本展では、新作「1961 They Were Standing There」をご覧いただきます。「1961」の文字が示すように、1961年、楢橋の父・楢橋國武が訪れたソ連、東欧の写真を、昨年夏より作者がセレクトしプリント制作した作品です。
古いネガが時間の経過でどんどん劣化しているという話の中で、ダンボールにまとまって入っているアルバムがあると言う、よく聞けば、作者の撮影したものではなく、作者の父による、ライプチヒ(当時東ドイツ)で開催された国際印刷労働者会議と、モスクワ(ソビエト連邦)での世界労連への行程を写したネガの束でした。そこにはソ連、東ドイツやポーランド、中国などで撮影されたらしきたくさんのスナップ写真がありました。街を行き交う人々、車窓からの風景、公園や広場、当時の車や建物、会議や交流会の様子、印刷所などありとあらゆる写真的光景が広がります。
撮影から63年後の2024年、楢橋が選び、制作したプリントには、時代やテクノロジー、国家や個人のアイデンティティの変化など、写真には写らないうつろいを描き出すかのように、美しく粒立つ粒子と、剥離や傷、ビネガーシンドロームの痕跡が描き出されます。まるで抽象絵画と写真の間を泳ぐようなこうしたイメージは、撮影者の楢橋國武も、プリントをする楢橋も想像しなかった景色です。
本展ではゼラチンシルバープリント作品をご覧いただきます。
(プレスリリースより)
1961 They Were Standing There
段ボール1箱にまとまって入っていることは知っていた。以前一度だけ開けたことはあるが、古めかしいアルバムのところどころ変色したカバーに圧倒されて、申し訳程度に覗いただけで再び閉じてしまった。
アルバムはカラー1冊、モノクロ7冊で、それぞれ10本から12本程度のベタとネガが交互に収められていた。カラーネガはほぼ透明のフィルムと化していて、画像を確認することは不可能だったし、カラーだったはずのベタはモノクロになっていた。モノクロの7冊はベタがきちんと貼られているので、ネガとの照合はやりやすい状態ではあったが、35ミリとハーフサイズが分けられていなくて、まぜこぜになっている。
幼少期、父がソ連や東欧に行ったことがあるということは聞いていたし、熊のようになって戻ってきて子供たちが泣いたなどといういかにもなおヒレもついていたが、全く記憶にはない。何度かの引越しや父の死後の大量の物の整理を潜り抜け、20年以上放置されていた段ボールをあらためなければと思い始めてからも、どれくらいの月日が経ったことか。家族のことはいつも最優先ではなく表に出すものでもなかったが、誰かがやらなければこのままただのゴミとして処分されるしかないことに思い至り、一度くらいは向き合ってみようとようやく思えたのだった。

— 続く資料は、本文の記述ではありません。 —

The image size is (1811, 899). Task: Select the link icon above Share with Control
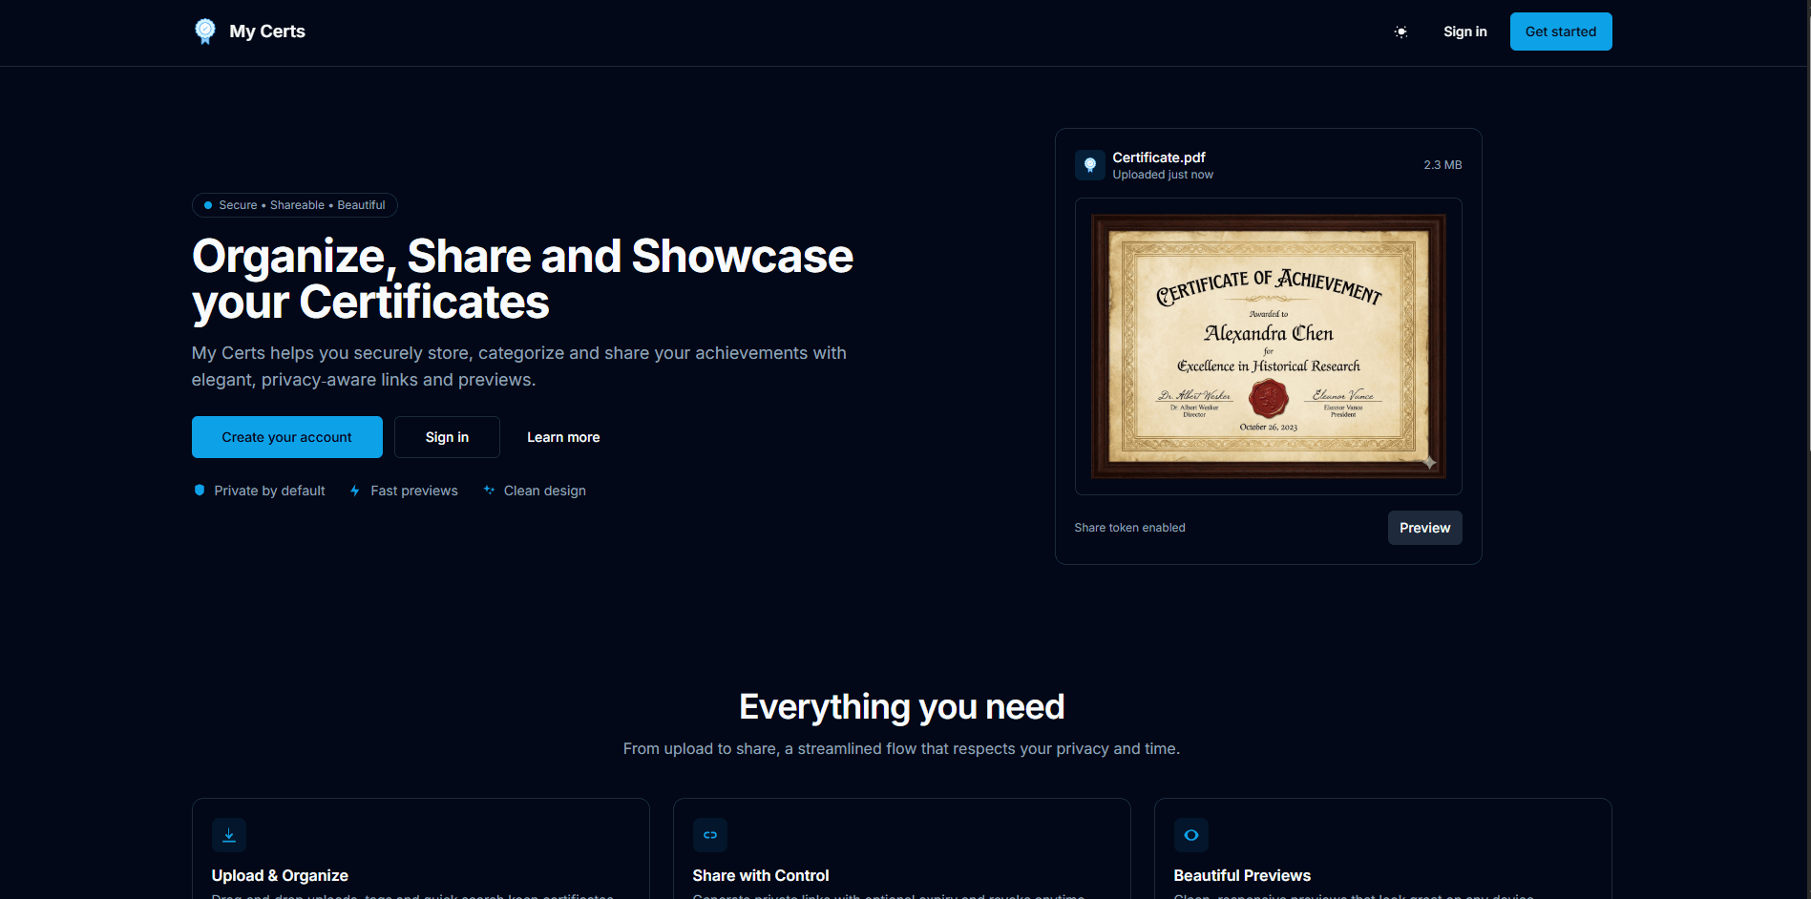point(709,834)
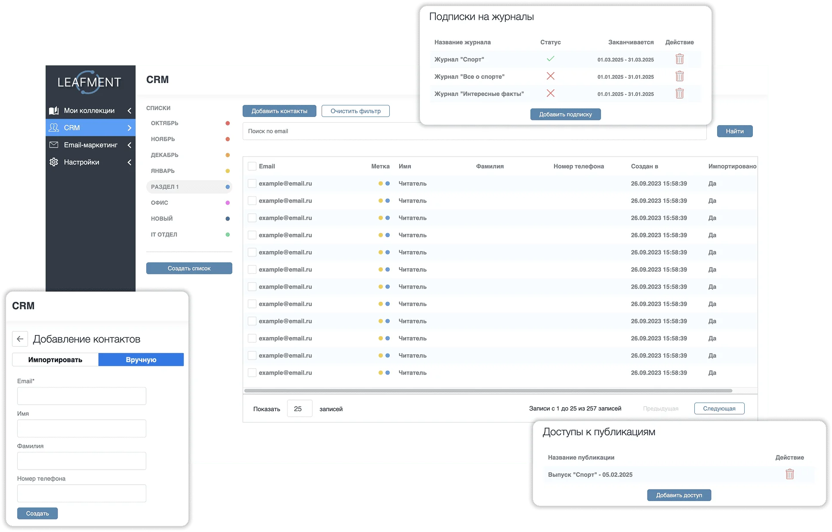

最初はおそるおそる、じき淡々と。ネガのスリーブを入れている紙のネガ袋はとても薄くてパリパリ音がしてすぐ破けてしまう。箱を開けたときから漂う酢酸っぽい匂いも思いのほか強かった。なにかいけないことをしている気になって気が引けるのだけど、ここでやらなければ何も進まないということはわかっていた。やってみる以外の選択肢はない。やるなら暗室作業ができるうち、つまり今のうち、ということで2024年夏、プリント作業に入る。
筆まめな父は多くのノートや日記を残していた。ある日、遺品の整理を進めていて日記類を処分していたとき、一段と古めかしい大学ノートが出てきた。捨てる山の方へ放り投げて気付いた。1961と記されている。3冊あった。巻末には途中までだけれど、ご丁寧にネガ番号と何を撮った、どこで、日付なども書き込まれている。ペン、ペンタとつまりハーフカメラと35mmカメラの別も記されていた。これでアルバムとノートを照合すれば日付や場所がわかると喜んだのも束の間、アルバムがその順番になっていないのみならず、ちょっと怪しい情報などもあり一筋縄ではいかない。そういう問題は解決されないまま悩ましい状況は続くものの、これから先、少しずつ判明していくことを願っている。
夏のあいだにとりあえず300枚くらいの粗焼きをしてみた。期せずして35ミリ、ハーフともに150枚程度になった。以後、8×10、11×14、小休止を挟み、見切れなかったベタを再度チェックして落穂拾いを繰り返す。ネガの状態が変化しているものもあり、まるで生きているかのようで、そのたびに小さな驚きや発見がある。焼きたいときに焼きたいものを焼く、というシンプルでベーシックなやり方が、このシリーズの場合とてもふさわしいと実感している。楢橋朝子
プレスリリースより
楢橋朝子作品展「1961 They Were Standing There」
会期:2025年5月8日(木)〜7月2日(水)
休:日、祝日
時間:11:00〜18:00
入場料金:無料
会場:PGI
住所:東京都港区東麻布2-3-4TKBビル3F
電話:03-5114-7935
https://www.pgi.ac
*関連展覧会
「Drifting but Never Sinking 02」
会期:2025年5月13日(火)〜5月31日(土)
時間:火〜土11:00〜18:30
会場:IG Photo Gallery
https://www.igpg.jp
経路(PGI)
◆都営大江戸線「赤羽橋」駅・中之橋口を出て右、「ファミリーマート」の角を右折。四つ角を越え、次の四つ角の横断歩道を渡り直進、突き当たりを左へ。再び突き当たりを右折、「まいばすけっと」を右に見て小さな交差点を直進し左手の建物。オートロックのためインターホンで呼び出し。
車椅子(PGI)
ビル入口に段差あり。車椅子単独の場合は電話、介助者がいる場合はインターホンか電話でスタッフを呼び通用口から案内。